Hacker News new | past | comments | ask | show | jobs | submit login
Show HN: A tool to make a bot that speaks like you, learning from WhatsApp chats (github.com)
134 points by spandan-madan on Nov 27, 2018 | hide | past | favorite | 39 comments

To everyone - I literally came back home from lab to find this blown up. Little overwhelming frankly.

I built the bot as a gift for a friend, and didn't really see the Black Mirror angle, even though I have seen the series.

Anyway, if someone is interested in building extensions of this, please write to me at smadan@mit.edu, I'd be happy to collaborate and guide :)

Better be careful with that...

From "Bicycle Repairman", by Bruce Sterling (1996) (This is a spoiler, BTW!):

"The mook speaks just like the Senator did, or the way the Senator used to speak, when he was in private and off the record. The way he spoke in his diaries. As far as we can tell, the mook was his diary.... It used to be his personal laptop computer. But he just kept transferring the files, and upgrading the software, and teaching it new tricks like voice recognition and speech-writing, and giving it power of attorney and such.... And then, one day the mook made a break for it. We think that the mook sincerely believes that it’s the Senator."

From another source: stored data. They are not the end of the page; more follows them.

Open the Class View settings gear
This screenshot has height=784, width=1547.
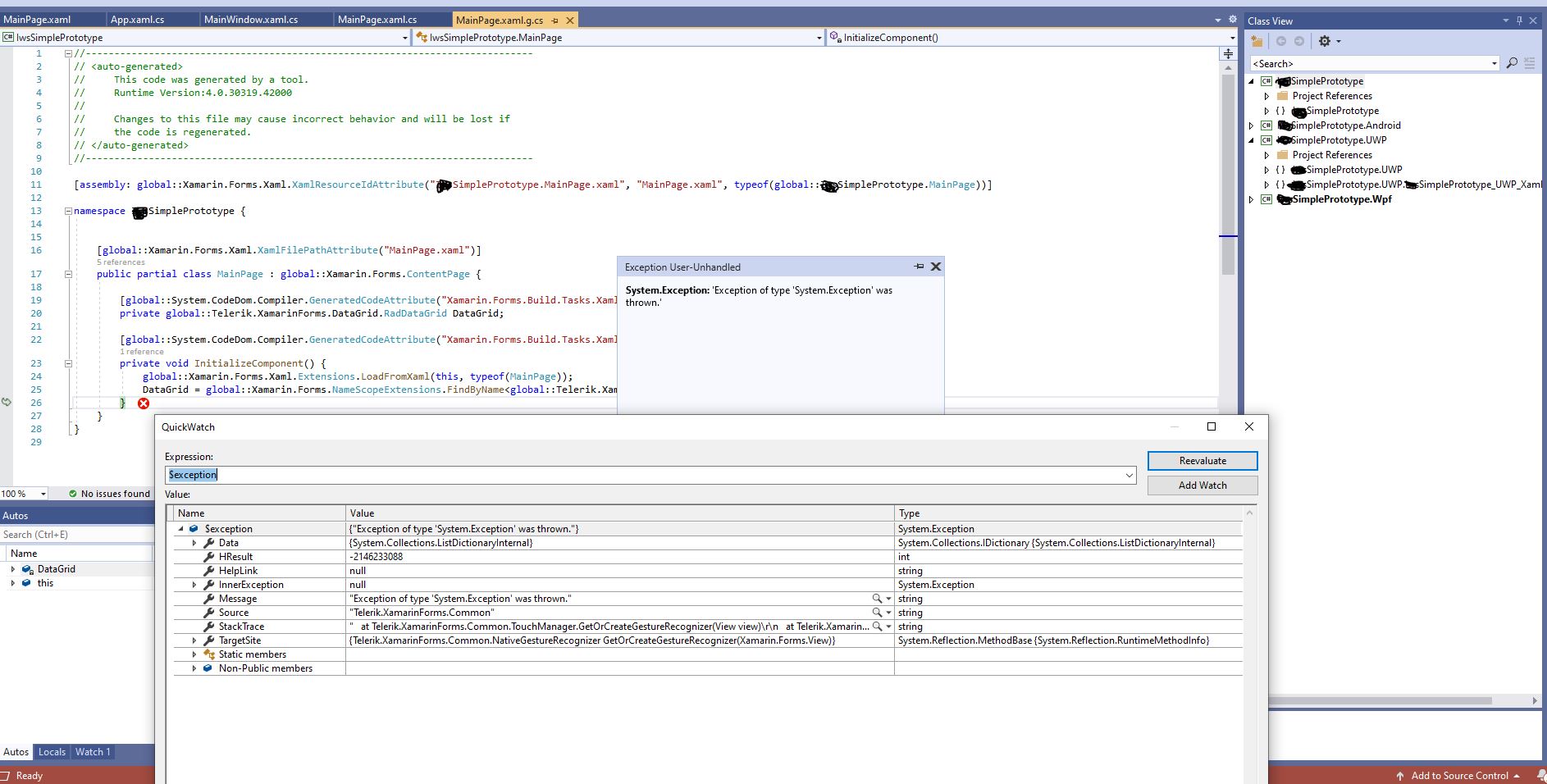point(1324,41)
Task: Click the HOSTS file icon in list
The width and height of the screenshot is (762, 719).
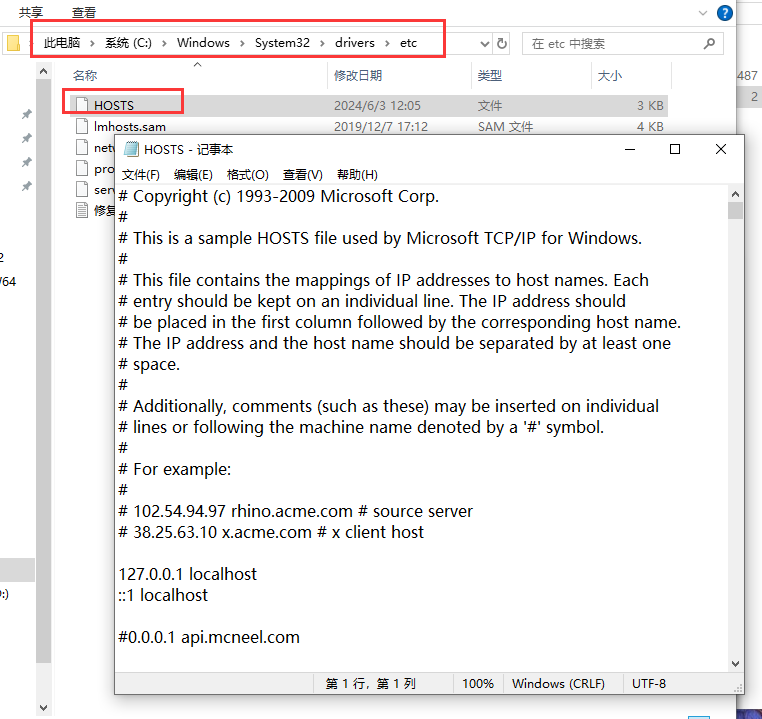Action: click(83, 105)
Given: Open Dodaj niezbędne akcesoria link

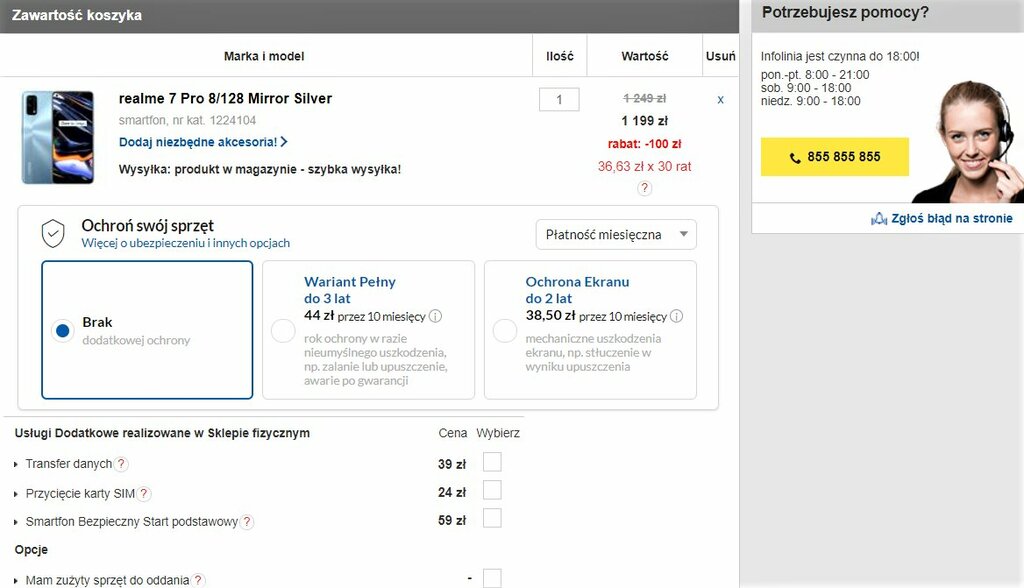Looking at the screenshot, I should point(203,142).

Oh, and just note that this was way before Black Mirror.

I mean, off topic, but it's not like any (citation needed) of the ideas in Black Mirror are original; it repackages existing ideas and tropes in a modern context. It does an excellent job of that, but it's a bit disingenuous to use it as the golden standard for whacky scifi prophecies.

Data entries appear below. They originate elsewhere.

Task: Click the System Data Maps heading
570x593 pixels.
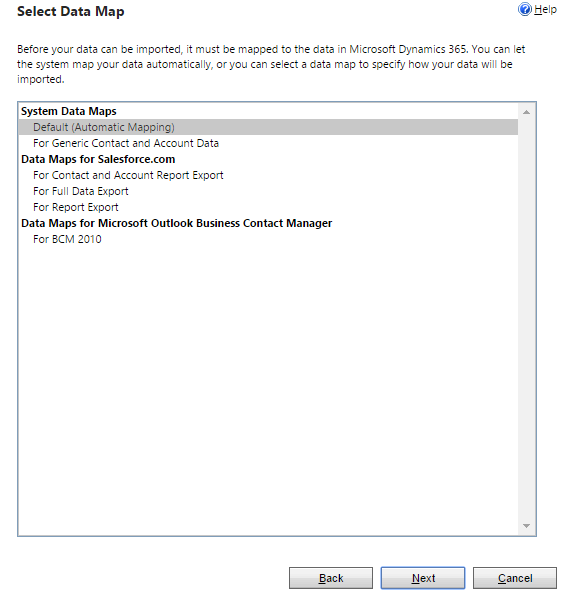Action: (x=69, y=111)
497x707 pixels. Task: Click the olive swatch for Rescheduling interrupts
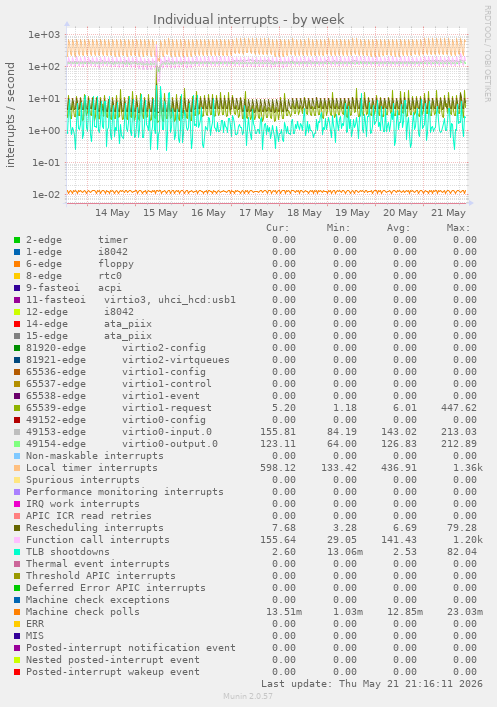tap(17, 528)
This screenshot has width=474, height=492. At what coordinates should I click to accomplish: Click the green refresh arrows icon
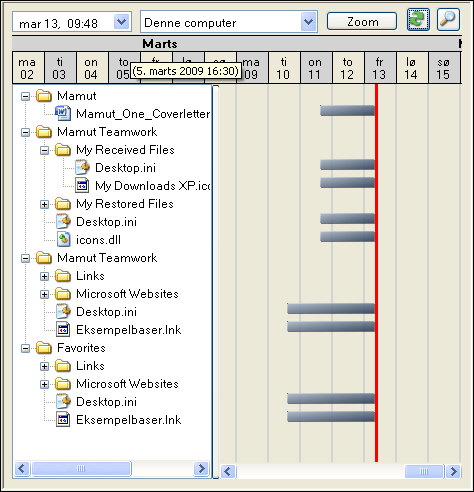[418, 20]
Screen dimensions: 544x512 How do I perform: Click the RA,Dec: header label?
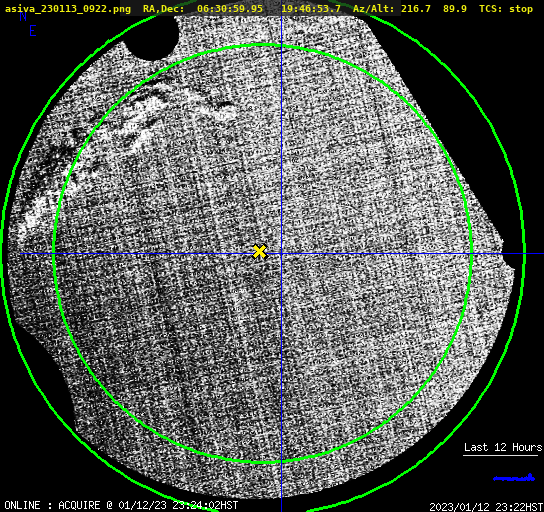(164, 9)
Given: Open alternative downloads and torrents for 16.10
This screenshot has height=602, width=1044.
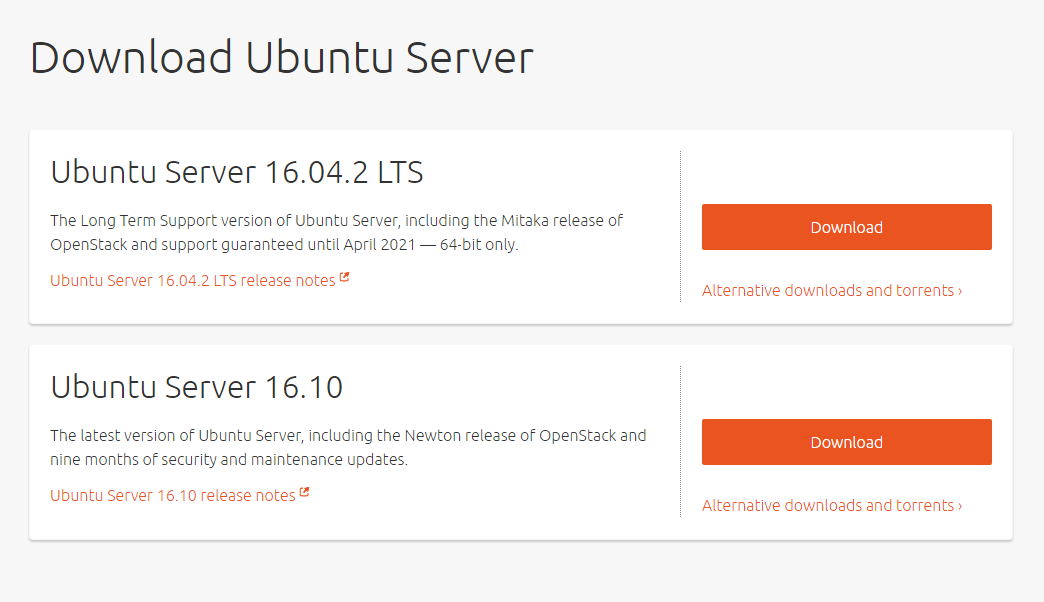Looking at the screenshot, I should tap(828, 506).
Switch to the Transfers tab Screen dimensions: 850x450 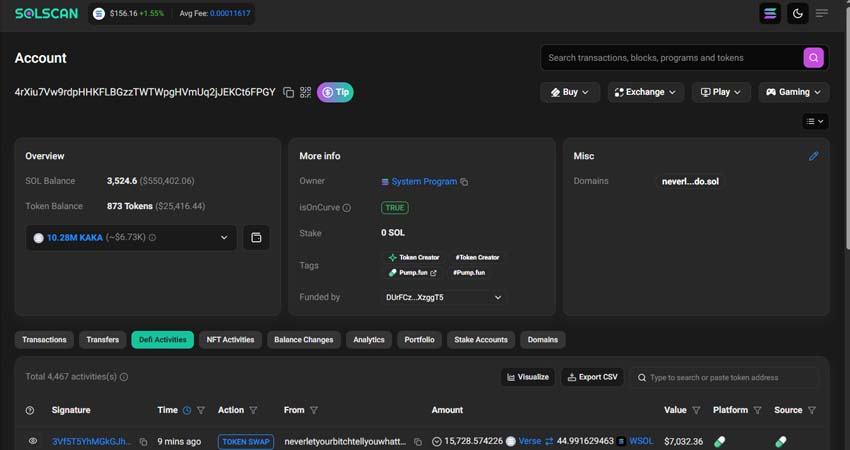tap(102, 340)
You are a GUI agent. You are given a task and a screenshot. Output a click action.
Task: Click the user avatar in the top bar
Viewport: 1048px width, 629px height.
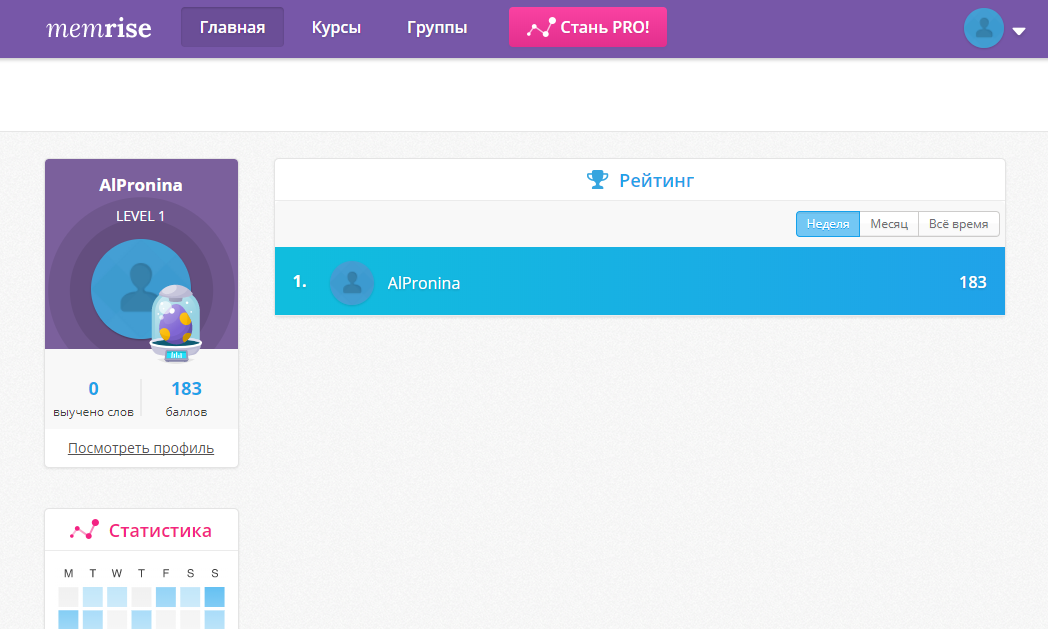pos(983,28)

It would be nice to create a bot that would learn how I write my shitty code to be able to write code for me when I retire and eventually die. Only to be resurrected in JavaScript.


that could be made recursive ;)

Sounds interesting. I'll report on my results here once I have uploaded my otherwise end to end encrypted private and personal conversations into this unknown script...

It gets better. Soon it will imitate you without you uploading your conversations, because enough people around you did it (making themselves guilty of private conversation disclosure, at least 6 months emprisonment in France).

It’s not that privacy is an endless pursuit, it’s more that the governments enjoy it so much that they don’t really work on preventing it.

Pretty crazy. It's not synthesizing new sentences, but it's basically a huge index of yourself. You can ask it "what's your favorite food?" and you get a response back.

This makes private conversations that much more valuable to ad companies: if WhatsApp sells all your conversation packaged into a model similar to this, most of your personality is easily summarised to be targeted.

This is very interesting.

I had been lurking with an idea where one could create a bot, which is a clone of yourself. Bot learns/trains by hearing what you say and how you say. When you talk with the bot, it replies back with your own voice, basically Siri with your own voice and attitude. It would be the best thing one could leave behind after his death.

Is it possible to pull off something like this?

This is literally a Black Mirror episode -


Synopsis: "The episode tells the story of Martha (Hayley Atwell), a young woman whose boyfriend Ash Starmer (Domhnall Gleeson) is killed in a car accident. As she mourns him, she discovers that technology now allows her to communicate with an artificial intelligence imitating Ash, and reluctantly decides to try it. "Be Right Back" had two sources of inspiration: the question of whether to delete a dead friend's phone number from one's contacts, and the idea that Twitter posts could be made by software mimicking dead people."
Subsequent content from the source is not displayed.